WHAT THE TASK REQUIRES: Lines to return, exactly: from the line with "Select the trace tree view icon" to the line with "Screen dimensions: 1789x1025" in the entries below, both included.

*** Opening INFORMATION PROVIDED ***

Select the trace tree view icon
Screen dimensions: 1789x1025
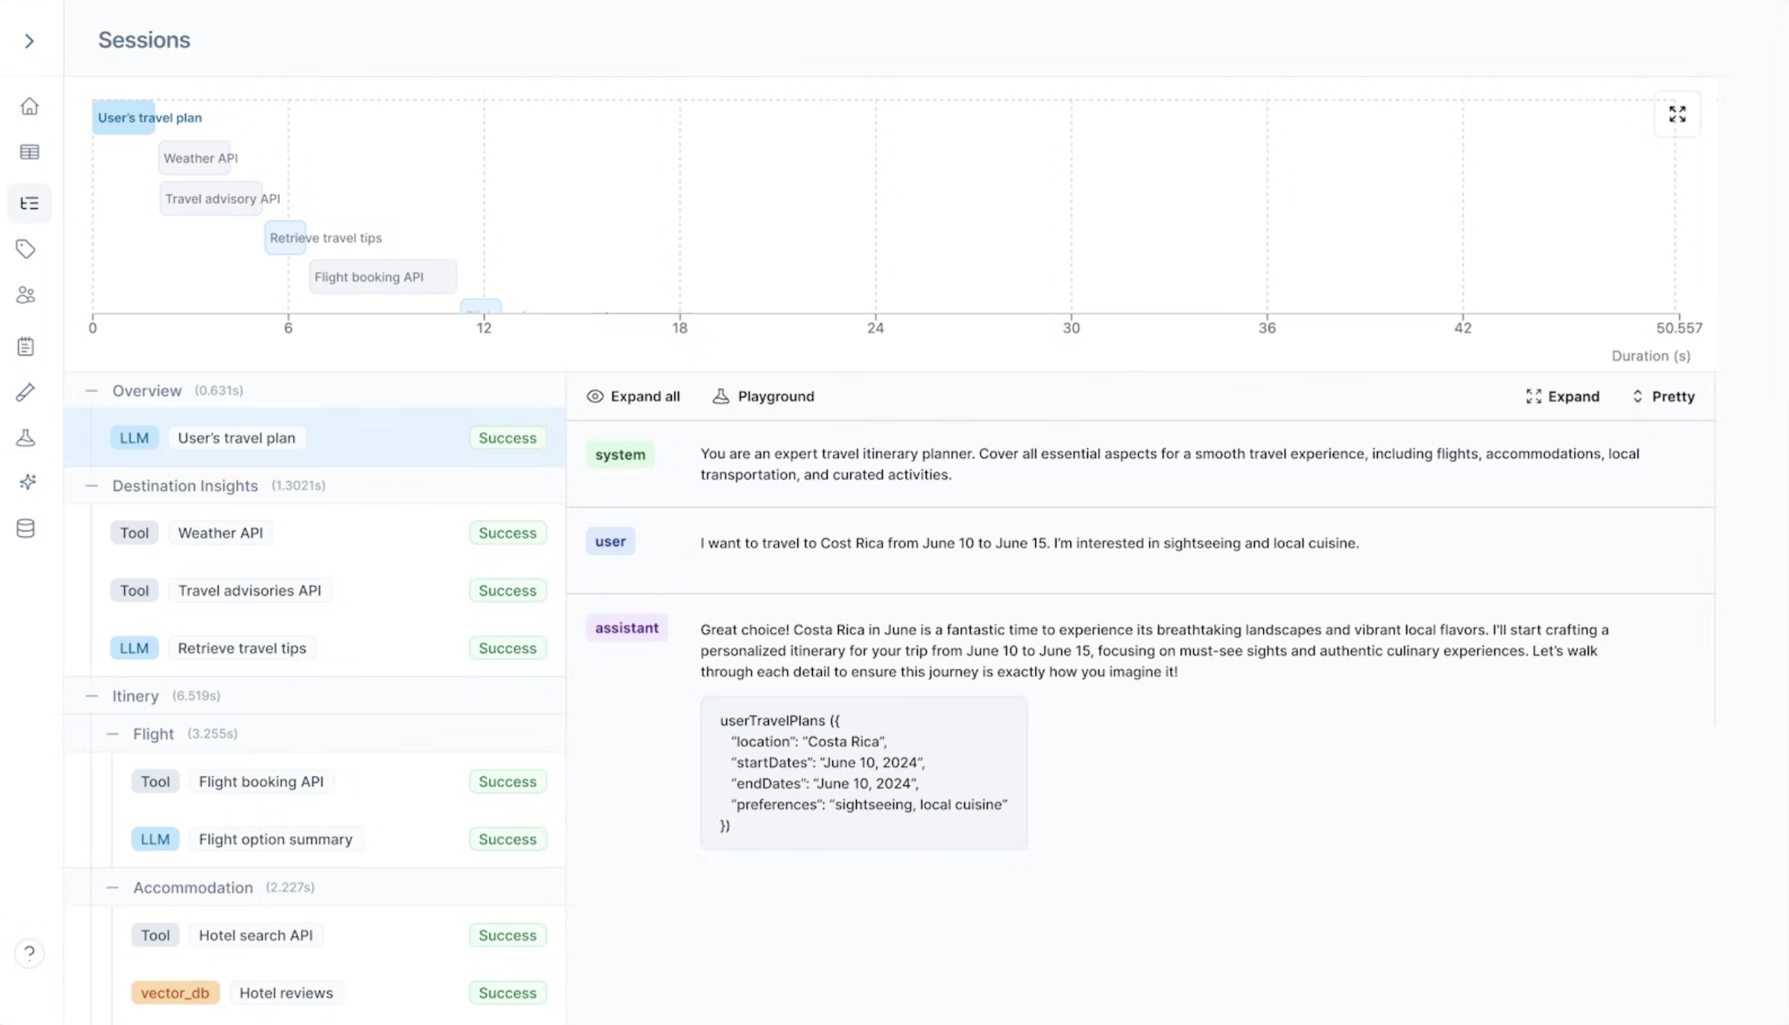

*** Closing INFORMATION PROVIDED ***
*** Opening INFORMATION PROVIDED ***

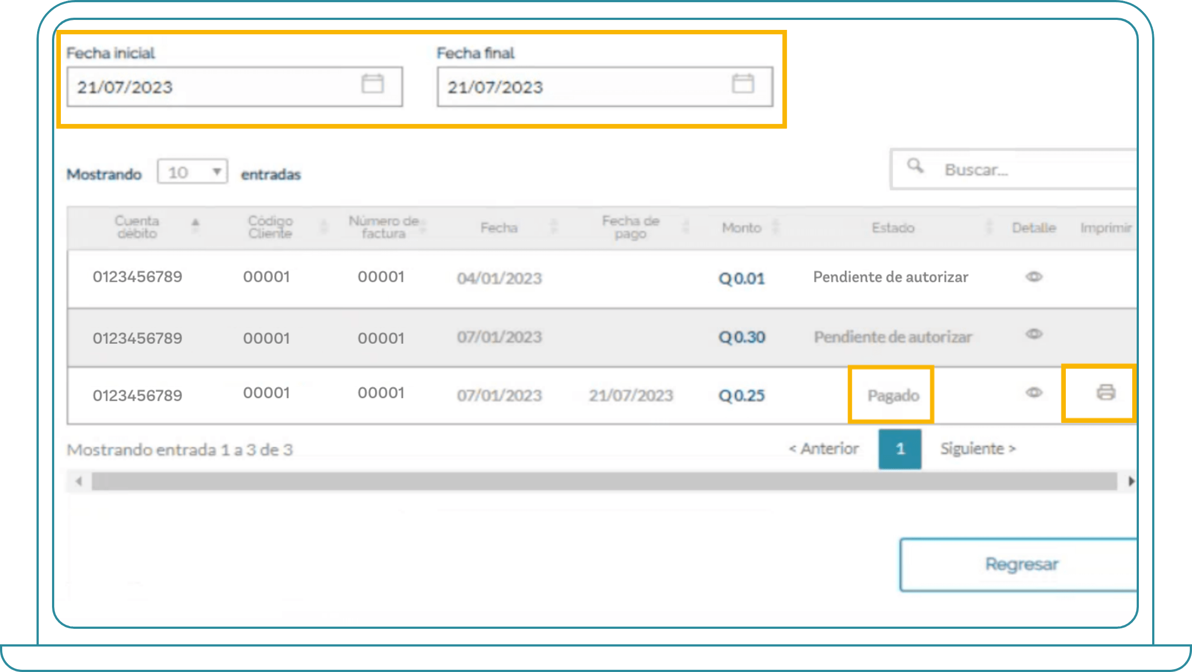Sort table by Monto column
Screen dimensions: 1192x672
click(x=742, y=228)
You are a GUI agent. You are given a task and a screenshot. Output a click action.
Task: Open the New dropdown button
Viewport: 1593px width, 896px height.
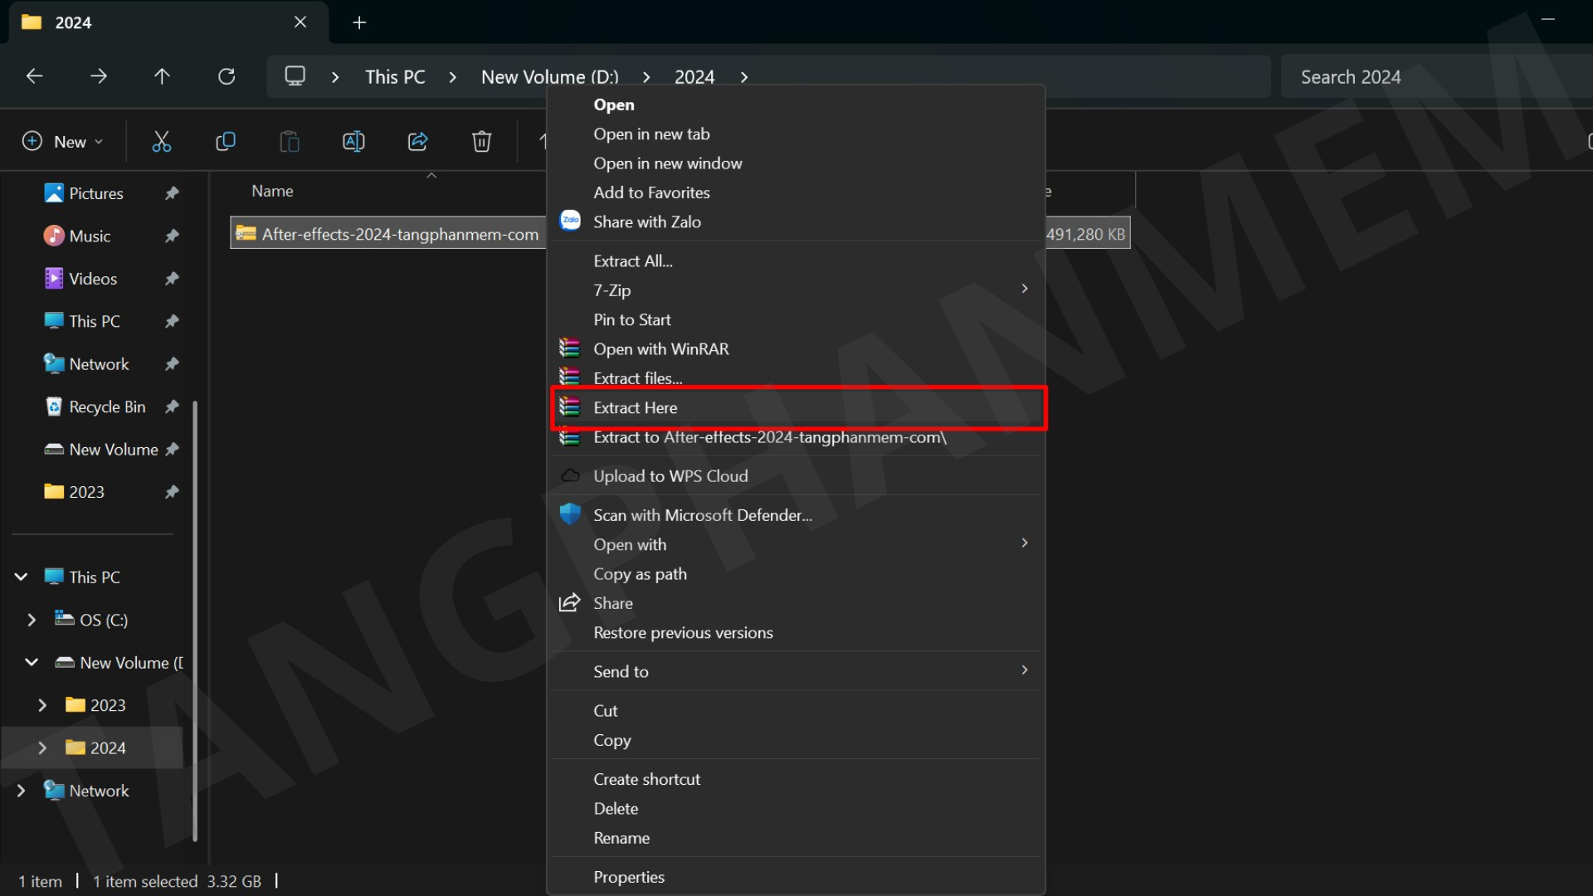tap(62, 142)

*** Closing INFORMATION PROVIDED ***
*** Opening INFORMATION PROVIDED ***

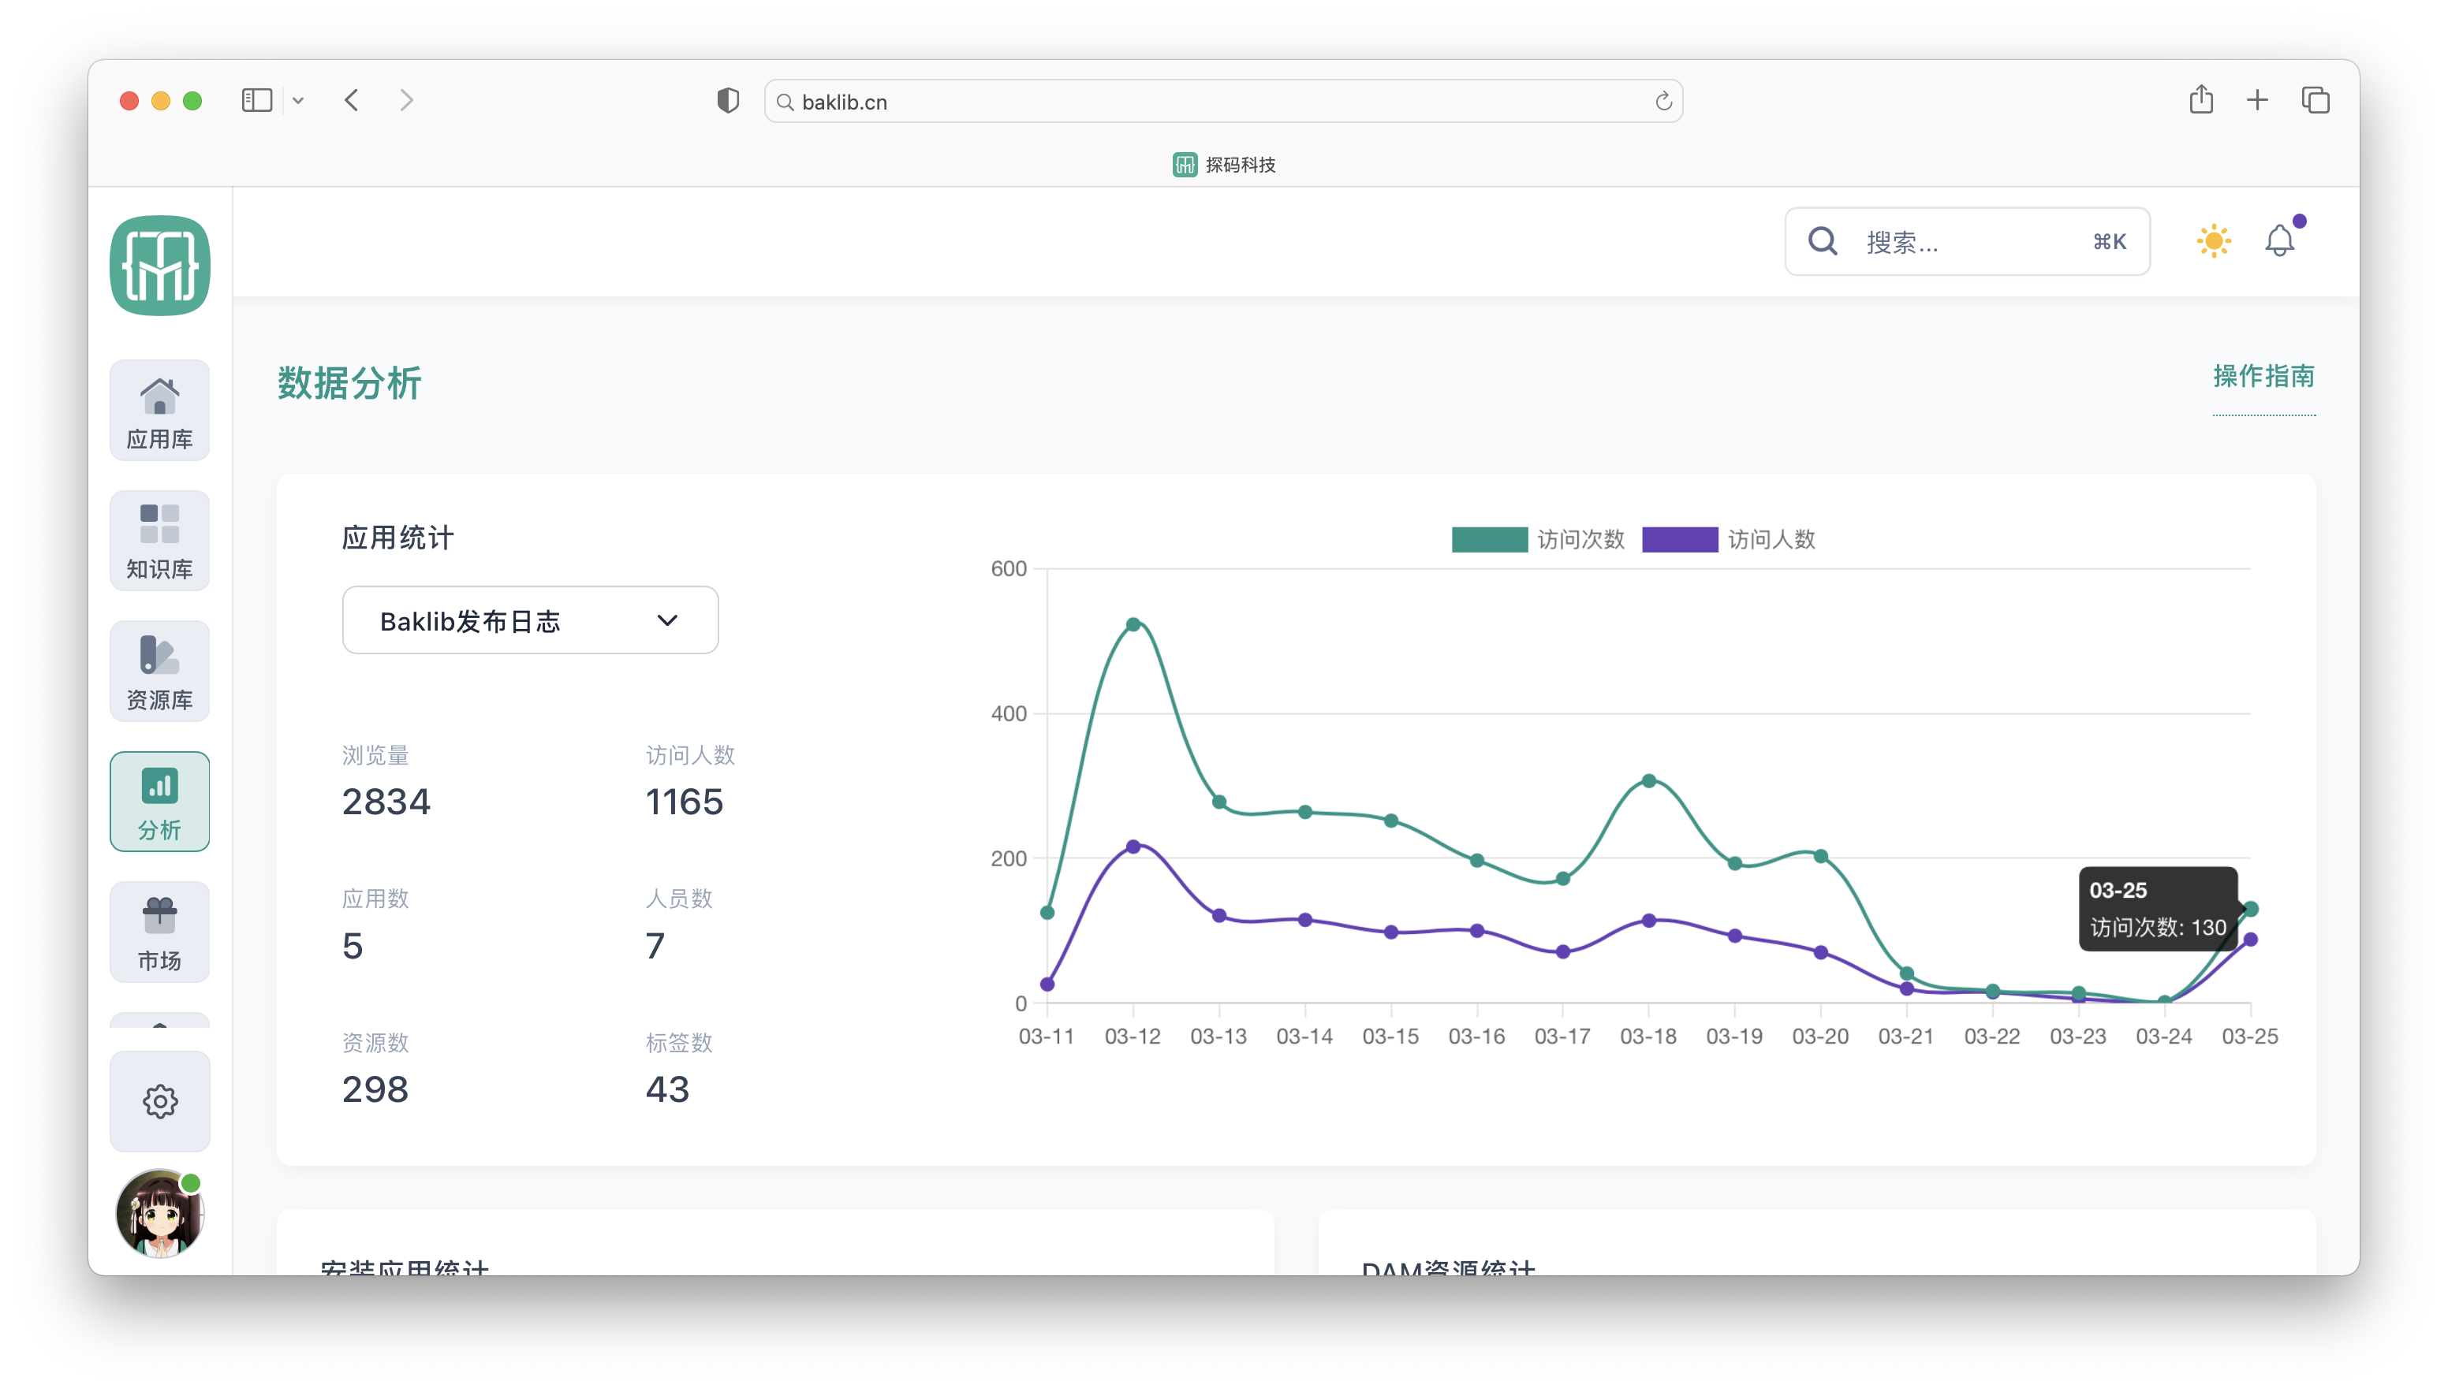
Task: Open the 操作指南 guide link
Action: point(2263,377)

*** Closing INFORMATION PROVIDED ***

EXERCISE RESULT:
Select the trace tree view icon
Screen dimensions: 1789x1025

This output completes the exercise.